Copy out everything from the start of the data below down to the line containing "pos(402,25)", including that line. Leave the pictures out of your copy.

== PROVIDED INFORMATION

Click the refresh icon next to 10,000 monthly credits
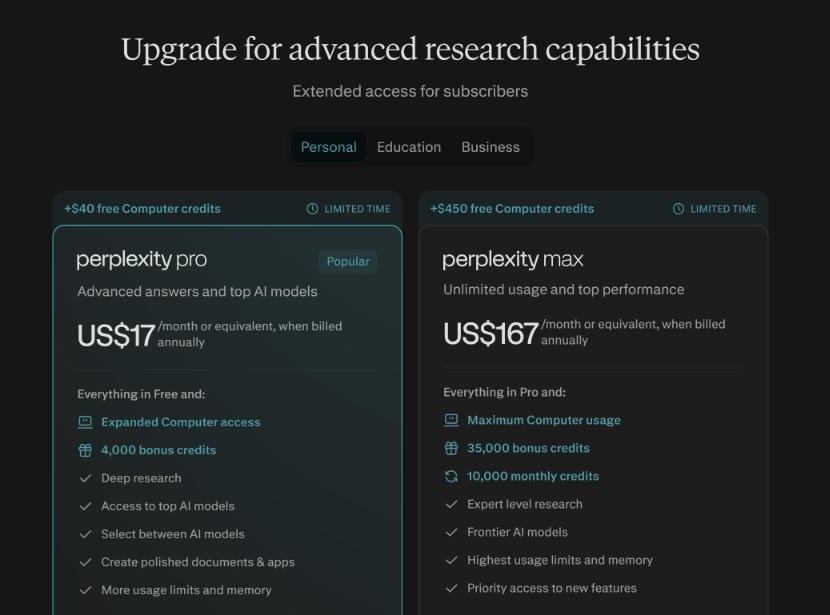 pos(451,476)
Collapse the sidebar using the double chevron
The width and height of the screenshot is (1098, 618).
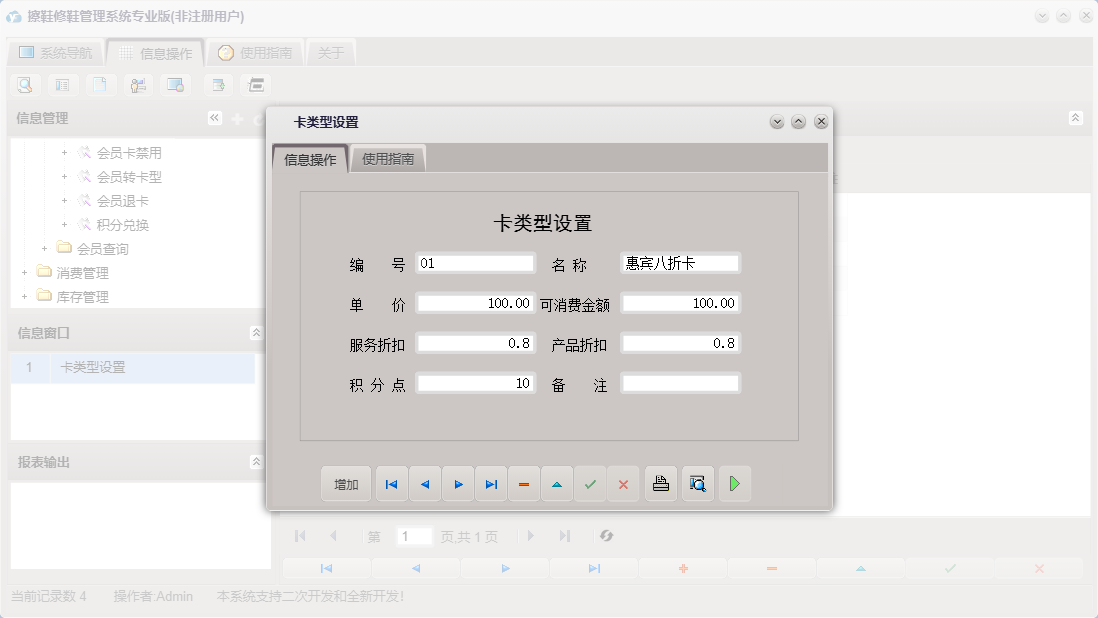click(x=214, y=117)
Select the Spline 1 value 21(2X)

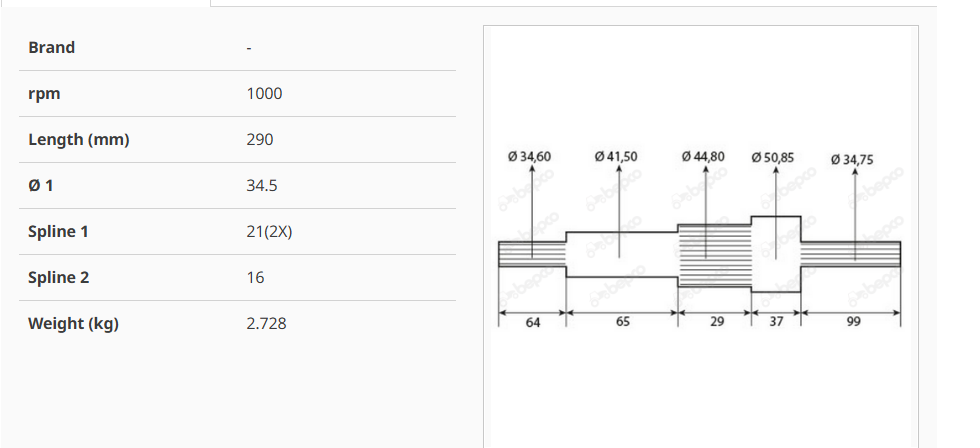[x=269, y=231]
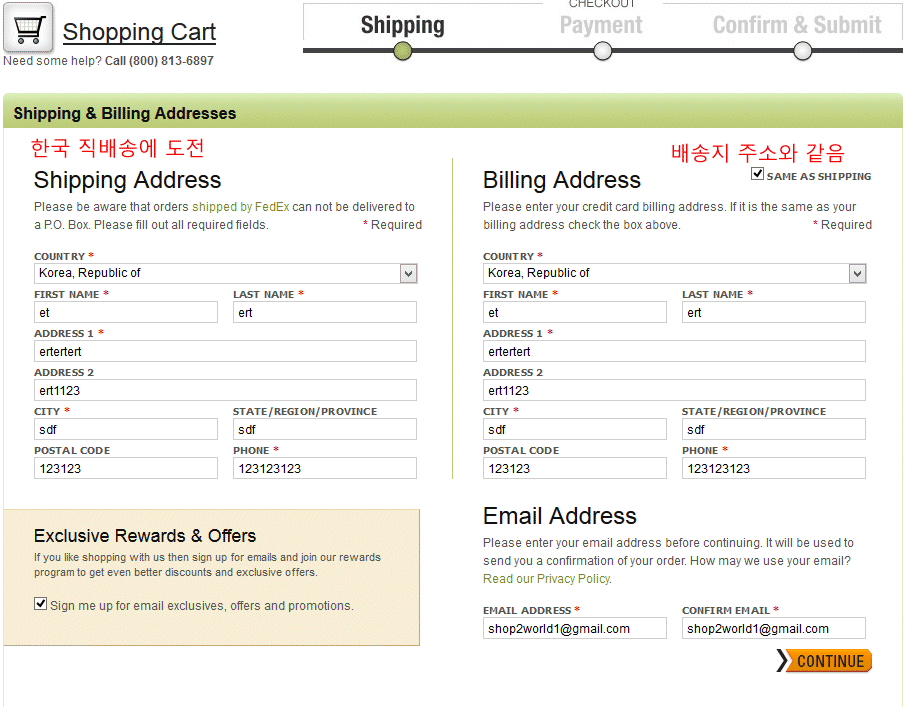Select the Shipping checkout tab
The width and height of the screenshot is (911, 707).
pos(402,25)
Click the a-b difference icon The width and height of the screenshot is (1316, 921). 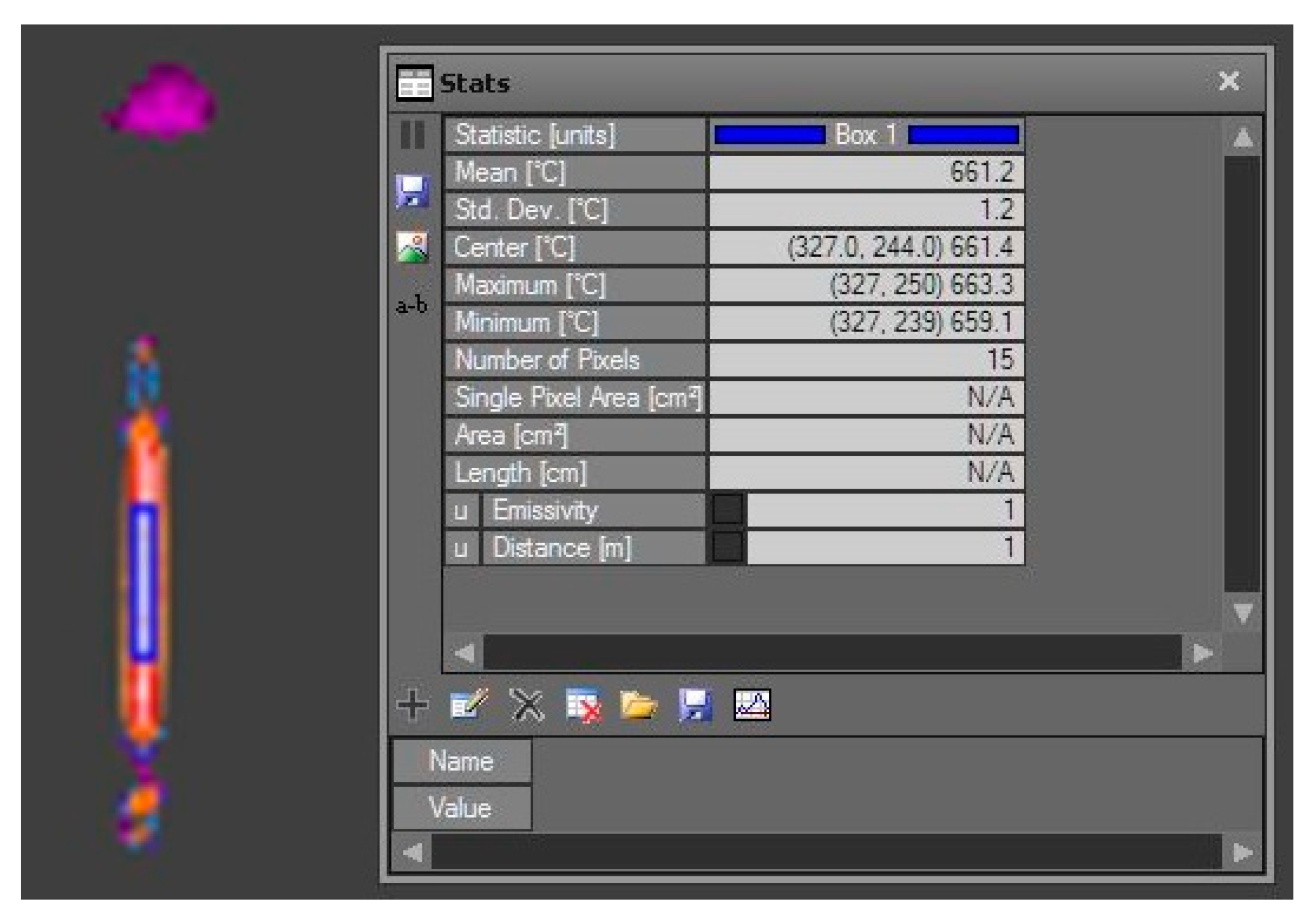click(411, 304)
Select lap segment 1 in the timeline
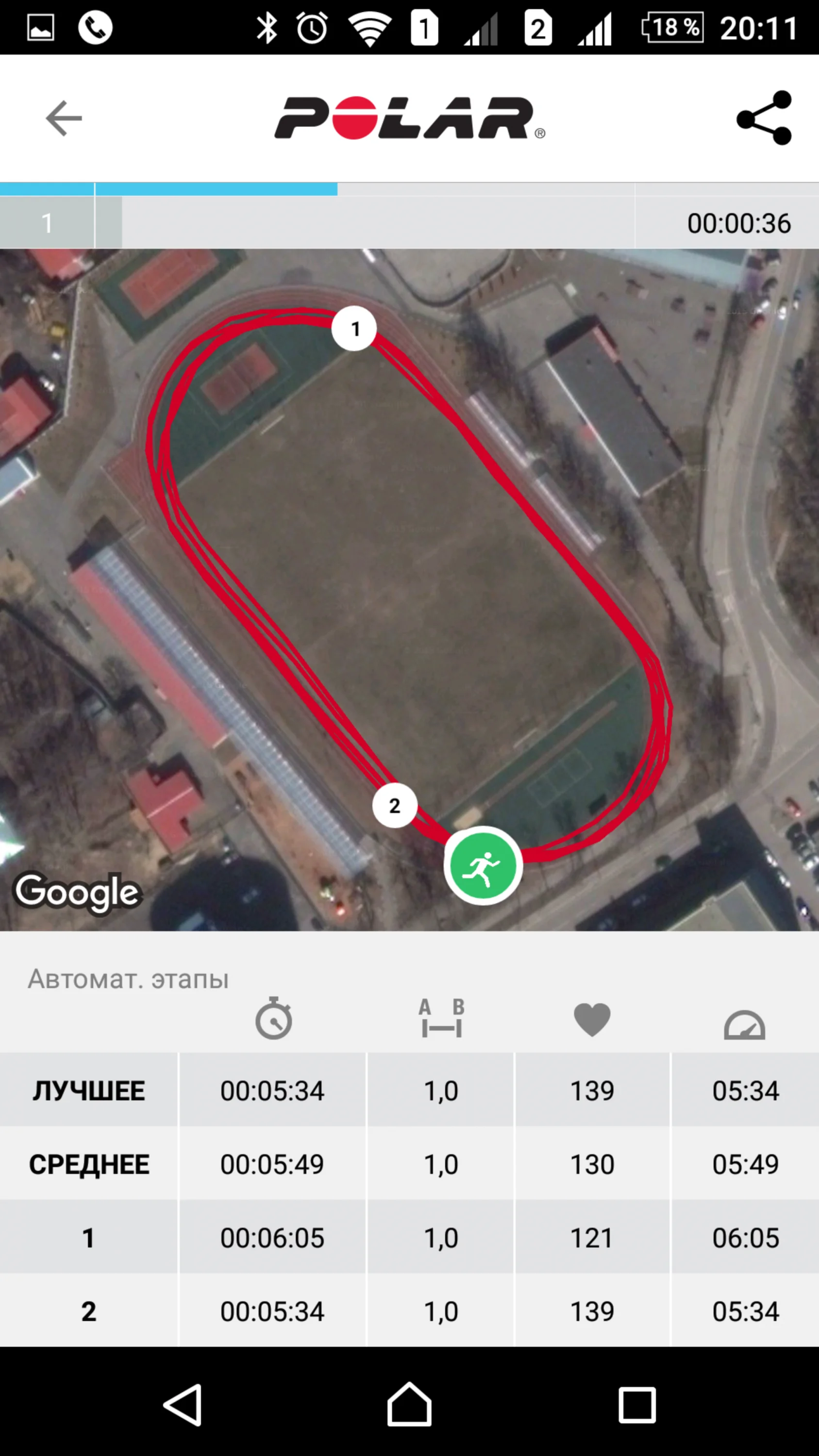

====

__REPLY TO THE EXERCISE__
Click the refresh icon next to 10,000 monthly credits
 pos(451,476)
Collapse the sidebar using the double chevron
The width and height of the screenshot is (1098, 618).
click(x=214, y=117)
Select the Spline 1 value 21(2X)

[x=269, y=231]
Select the Shipping checkout tab
The width and height of the screenshot is (911, 707).
pos(402,25)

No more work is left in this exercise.